A multi-transcriptomics approach reveals the coordinated action of the endoribonuclease DNE1 and the decapping machinery in orchestrating mRNA decay

Decapping is a crucial step of mRNA degradation in eucaryotes and requires the formation of the holoenzyme complex between the decapping enzyme DCP2 and the decapping enhancer DCP1. In Arabidopsis, we recently identified DNE1, a NYN domain endoribonuclease, as a direct protein partner of DCP1. The function of both DNE1 and decapping are necessary to maintain phyllotaxis, the regularity of organ emergence in the apex.
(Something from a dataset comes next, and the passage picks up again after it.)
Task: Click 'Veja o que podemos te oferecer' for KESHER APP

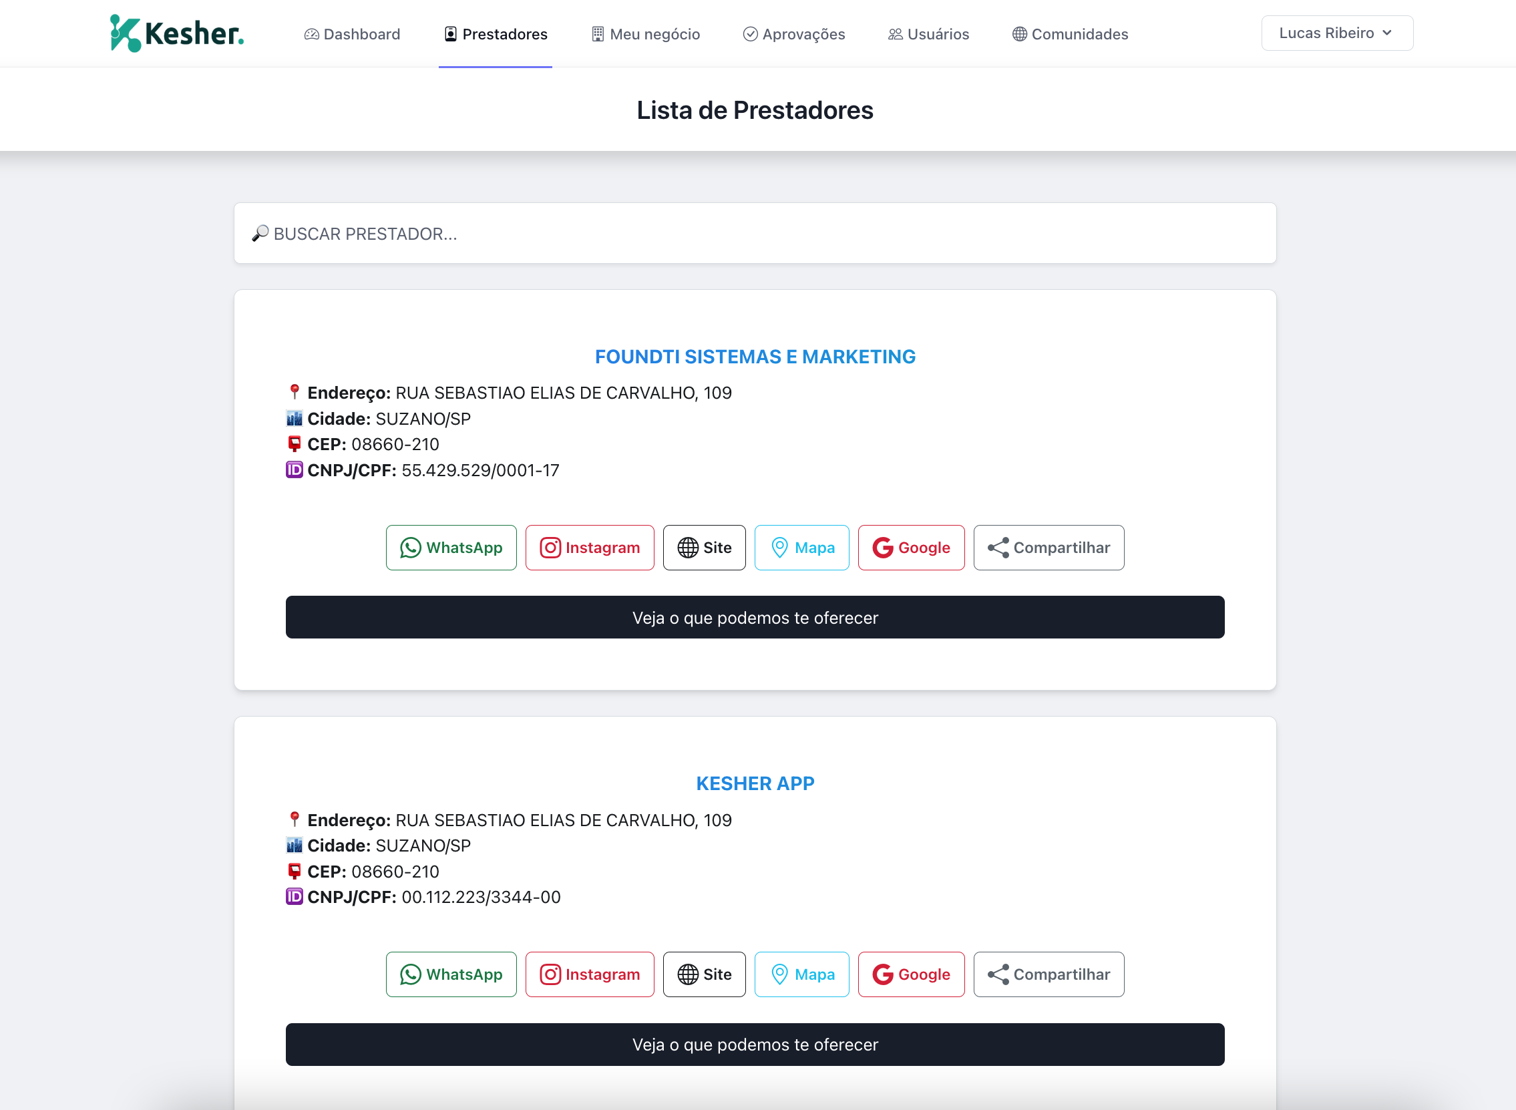Action: pos(755,1044)
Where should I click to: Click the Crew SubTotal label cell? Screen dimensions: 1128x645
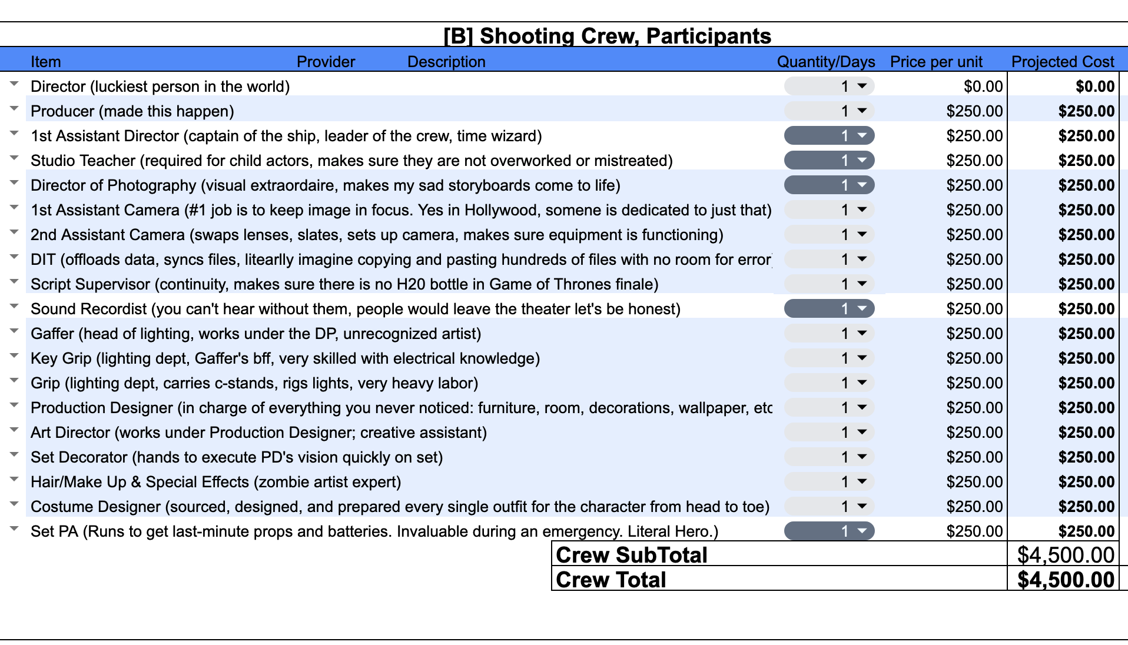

In this study we combined in vivo mRNA editing, RNA degradome, transcriptomics and small RNA-omics to identify targets of DNE1 and study how DNE1 and DCP2 cooperate in controlling mRNA fate. Our data reveal that DNE1 mainly contacts and cleaves mRNAs in the CDS and has sequence cleavage preferences. We found that DNE1 targets are also degraded through decapping, and that both RNA degradation pathways influence the production of mRNA-derived siRNAs. Finally, we detected mRNA features enriched in DNE1 targets including RNA G-quadruplexes and translated upstream-ORFs. Combining these four complementary high-throughput sequencing strategies greatly expands the range of DNE1 targets and allowed us to build a conceptual framework describing the influence of DNE1 and decapping on mRNA fate. These data will be crucial to unveil the specificity of DNE1 action and understand its importance for developmental patterning.